Question

A ring of mass $M$ and radius $R$ is placed directly above a uniform sphere of mass $8M$ and same radius $R$. The centre of the ring is at a distance $d = \sqrt 3 R$ from the centre of the sphere. Find the gravitational attraction between the ring and the sphere.
A) $\dfrac{{8G{M^2}}}{{{R^2}}}$
B) $\dfrac{{2G{M^2}}}{{\sqrt 3 {R^2}}}$
C) $\dfrac{{3G{M^2}}}{{2{R^2}}}$
D) $\dfrac{{\sqrt 3 G{M^2}}}{{{R^2}}}$

Answer 1

Here we have to first consider a point on the axis of the ring at distance $d$ from its centre and obtain the gravitational field experienced at this point on the axis. Then we can obtain the gravitational force experienced by the sphere which is at the same distance as the product of the gravitational field at that point and the mass of the sphere.

Formulas used:
-The gravitational field experienced by a point on the axis of a ring is given by, ${E_x} = \dfrac{{GMx}}{{{{\left( {{r^2} + {x^2}} \right)}^{3/2}}}}$ where $G$ is the gravitational constant, $M$ is the mass of the ring, $x$ is the distance between the point and the centre of the ring and $r$ is the radius of the ring.
-The gravitational force experienced by a body is given by, $F = {E_x}m$ where ${E_x}$ is the gravitational field experienced by the body at a distance $x$ and $m$ is the mass of the body.

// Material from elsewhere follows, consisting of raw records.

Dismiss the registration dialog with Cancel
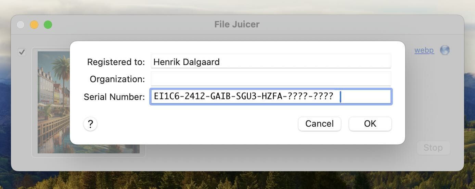475x189 pixels. pos(320,124)
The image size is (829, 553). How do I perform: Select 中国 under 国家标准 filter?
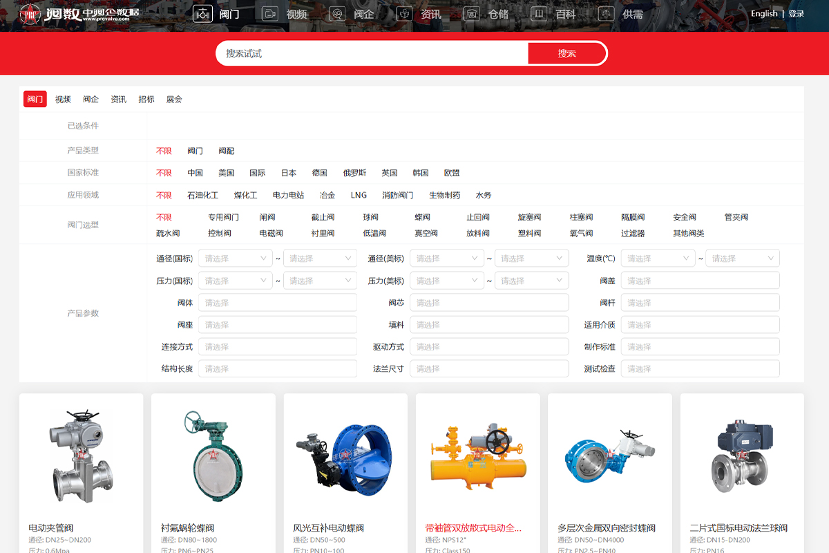[x=195, y=173]
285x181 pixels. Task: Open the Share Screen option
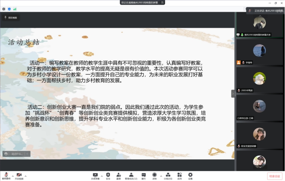pyautogui.click(x=95, y=176)
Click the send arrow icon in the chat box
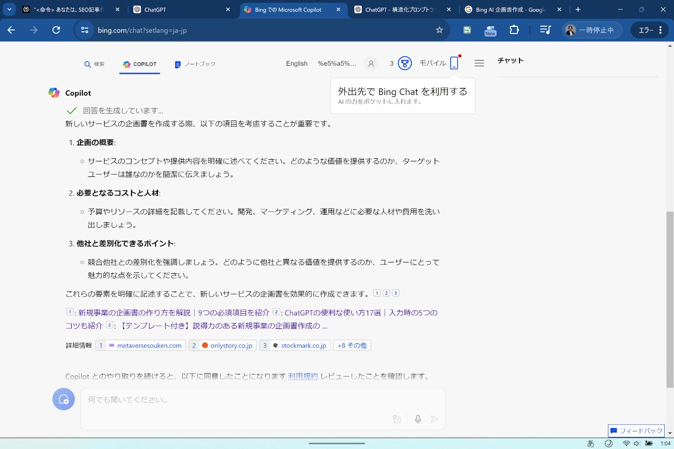Screen dimensions: 674x449 [434, 419]
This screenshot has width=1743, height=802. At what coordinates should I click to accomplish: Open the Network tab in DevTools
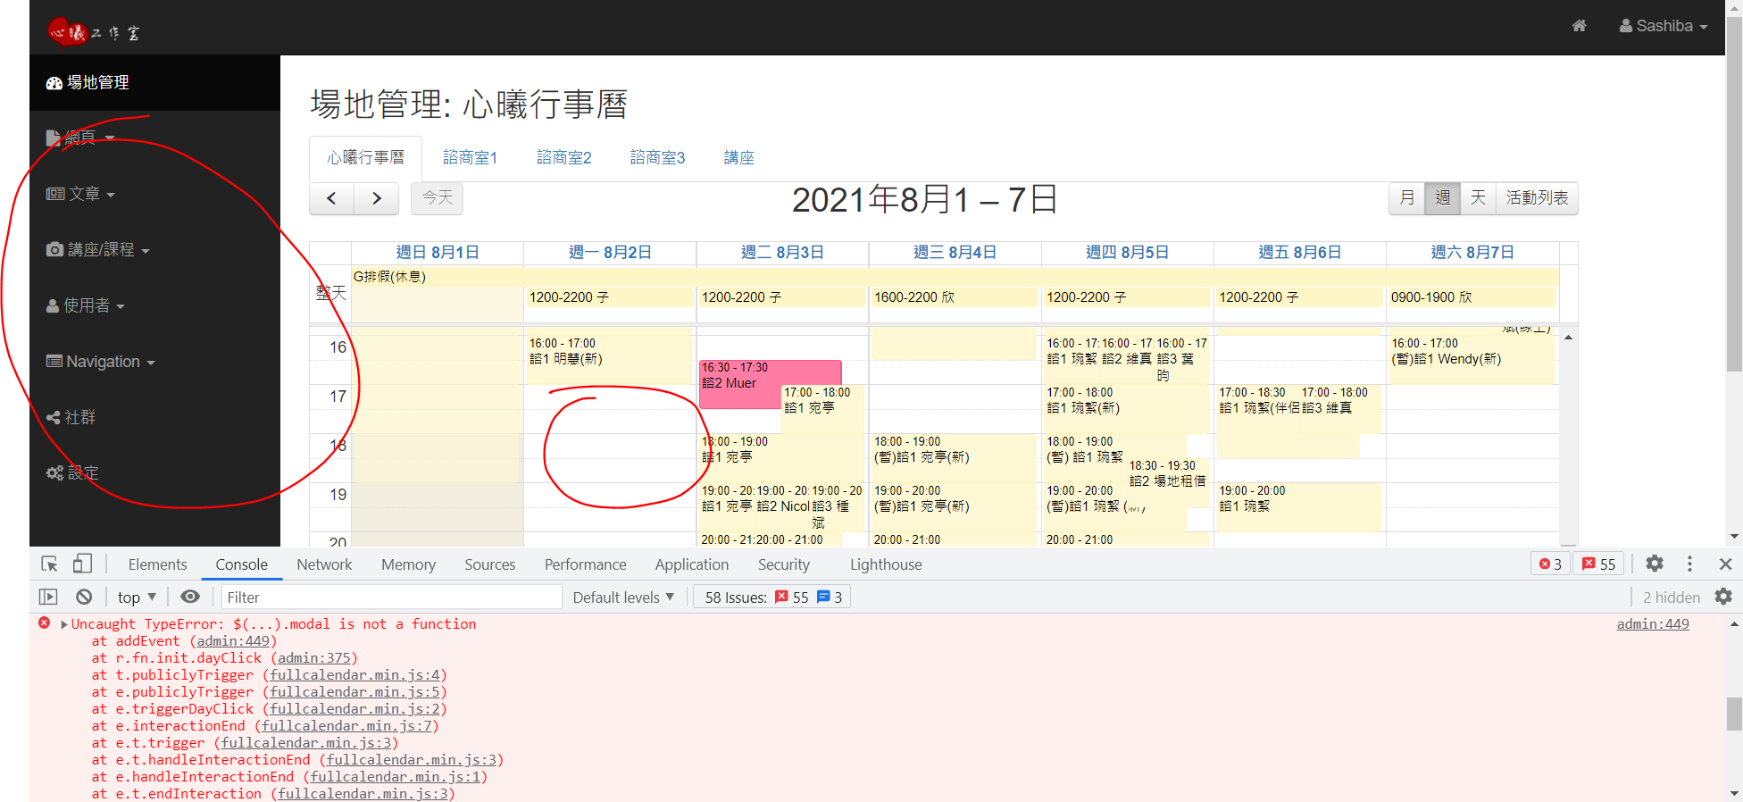coord(324,564)
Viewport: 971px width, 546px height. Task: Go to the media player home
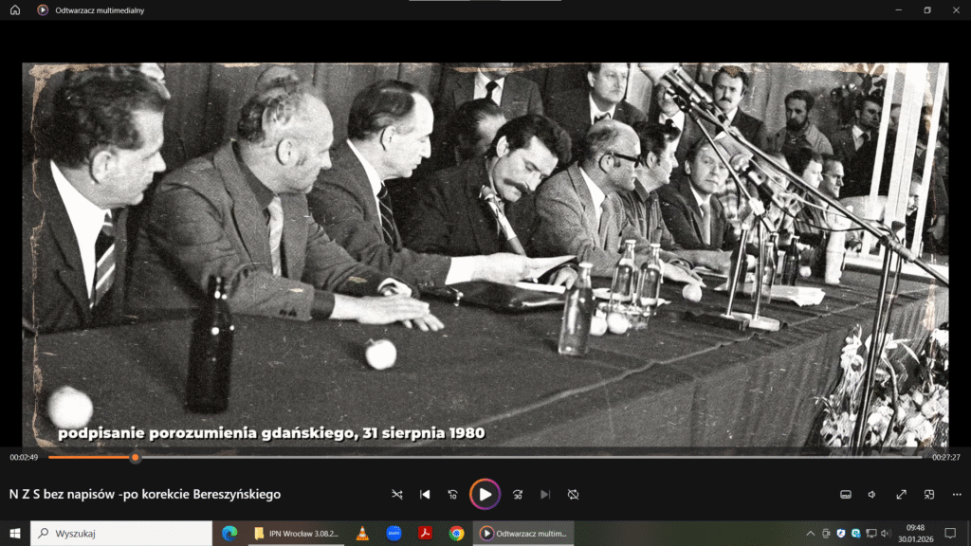coord(14,10)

Complete step by step answer.
Step 1: Sketch a figure depicting the arrangement of the ring and the sphere.

In the above figure, we have a ring placed directly above a sphere at some distance.
The mass of the ring is ${m_r} = M$ and that of the sphere is ${m_s} = 8M$ . The radius of both the ring and the sphere is the same and it is given to be $R$ .
Also, the distance between the centre of the sphere and that of the ring is given to be $d = \sqrt 3 R$ .
Step 2: Express the gravitational field experienced at a point along the axis of the ring at a distance $d = \sqrt 3 R$ from the centre of the ring.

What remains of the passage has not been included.